ALLIANTIE 3: Recticel
Sector: Chemie
Omzet: 1,4 miljard euro
Alliantiepartners: onder andere Pikolin (Spanje), Greiner Holding AG (Oostenrijk), Kingspan (Ierland)
Jan De Moor: “Allianties zijn een hefboom voor groei”
Begin dit jaar richtte de schuimrubberverwerker Recticel een joint venture op met de Ierse groep Kingspan. Beide bedrijven hebben een belang van 50 %. Recticel is niet aan zijn proefstuk toe.
“De jongste vijftien jaar kende Recticel een enorme groei, deels door acquisities en deels door enkele joint ventures,” zegt Jan De Moor. Hij is group HR- en communicatiemanager, maar begeleidde bij de start van zijn carrière als bedrijfsjurist tal van fusies en acquisities voor Recticel.
“In alle divisies waarmee we in de markt aanwezig zijn, hebben we allianties lopen,” vertelt Jan De Moor. “Enkele daarvan werden opgezet met het oog op een verticale integratie, om onze groei te versnellen in bepaalde marktsegmenten.” Andere moesten de consolidatie in de markt mee helpen vormgeven. Met de Spaanse groep Pikolin bijvoorbeeld, heeft Recticel zijn Franse matrasactiviteiten ondergebracht in een 51/49-joint venture. Pikolin is sterk in een matrasvulling met traditionele veren, terwijl Recticel stevig in de markt staat met een schuimvulling.
Met de Oostenrijkse groep Greiner Holding AG is Recticel dan weer in zee gegaan voor de divisie soepelschuim. Deze 50/50 joint venture tekent voor ongeveer de helft van de 500 miljoen euro omzet die de divisie soepelschuim bijdraagt tot de groepsomzet. “Toen we in de vroege jaren negentig de markt in Oost-Europa verkenden, botsten we op Greiner,” blikt De Moor terug. In plaats van elk apart op zoek te gaan naar opportuniteiten, besloten ze de handen in elkaar te slaan. Vandaag gebeuren in het segment van soepelschuim alle activiteiten in Oost-Europa, Duitsland en Oostenrijk via die joint venture. “Dat zorgt niet alleen voor een synergie in de technologische ontwikkelingen, het biedt ook een schaalvoordeel bij aankopen,” stelt De Moor. Want het kostenbesparende effect van een alliantie is niet te onderschatten. “Daarenboven is een alliantie een relatief goedkope manier om te groeien,” meent De Moor. “Je hebt geen extra financiële middelen nodig om een groter marktaandeel te verwerven. De som van beide moet groter zijn dan wanneer je alleen verder doet.”

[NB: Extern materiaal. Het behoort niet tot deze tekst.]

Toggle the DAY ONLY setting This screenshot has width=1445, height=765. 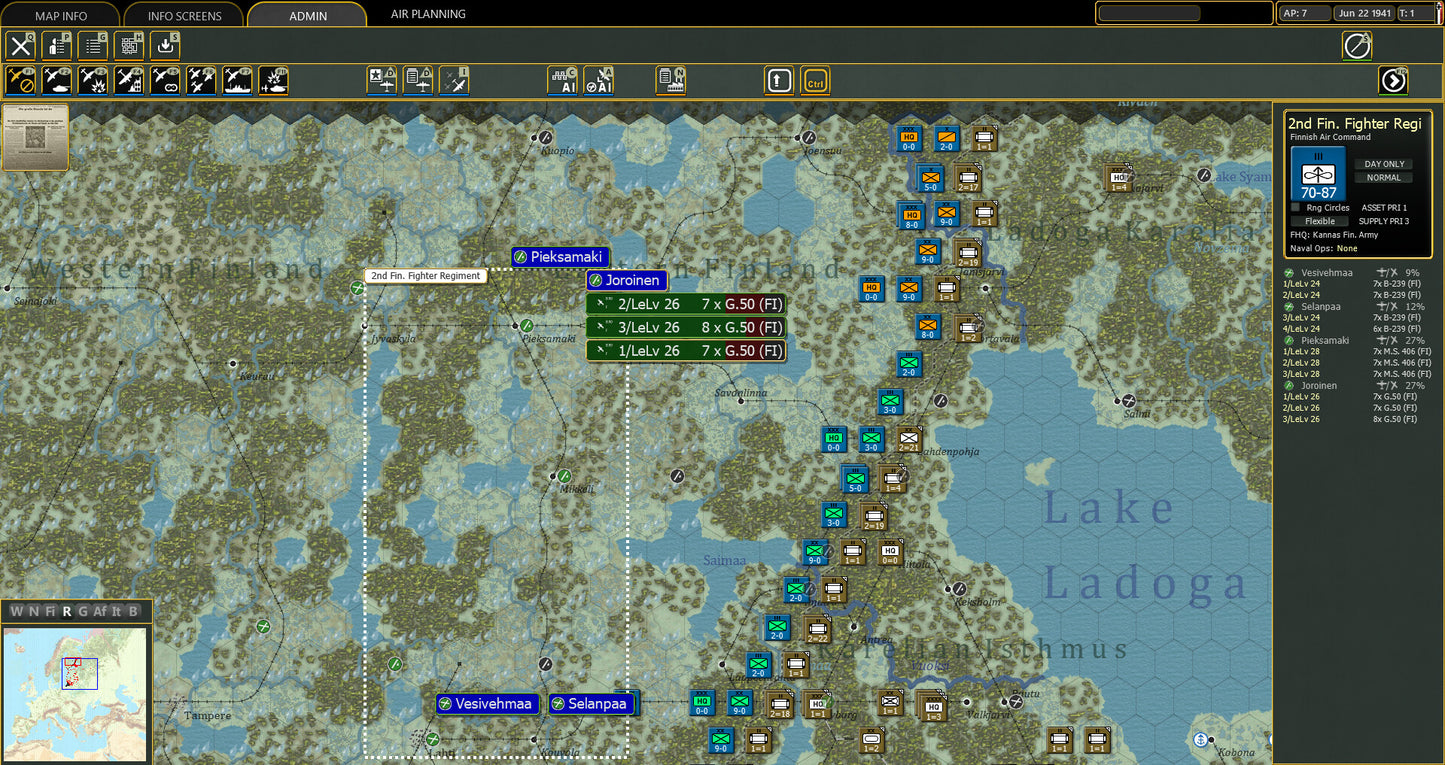[x=1384, y=164]
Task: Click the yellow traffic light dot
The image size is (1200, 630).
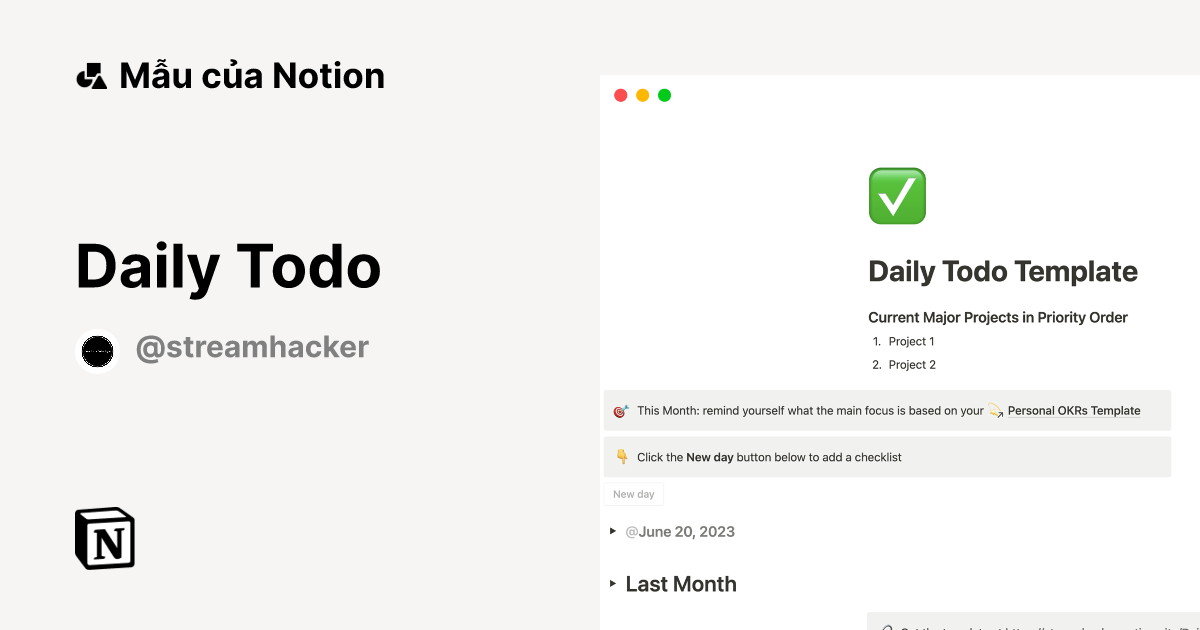Action: pos(642,95)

De keuze van de alliantiepartners is cruciaal, weet Jan De Moor. “We gaan alleen met die partners in een alliantie die al een serieuze industriële ervaring kunnen voorleggen. En die we bovendien voldoende kennen.” Toch erkent De Moor dat de ene alliantie al vlotter verloopt dan de andere. “En dat heeft vooral te maken met de cultuur, de kwaliteit van de communicatie én het wederzijdse vertrouwen.”
Al luidt ook hier de boodschap dat je niet naïef moet zijn. “Je moet voldoende zorg besteden aan een uitstapformule, voor het geval dat een joint venture niet aan de verwachtingen voldoet. Zie het als een huwelijkscontract met een echtscheidingsregeling. De kans dat je ze moet gebruiken is klein, maar indien het misloopt, heb je een regeling achter de hand.” Ondanks de soms permanente evenwichtsoefening overheerst een positief gevoel bij Jan De Moor. “Middelgrote bedrijven moeten er zeker niet voor terugdeinzen om een alliantie aan te gaan. Je schiet er misschien wel een stukje autonomie bij in, maar het is tegelijk een krachtige hefboom voor groei.”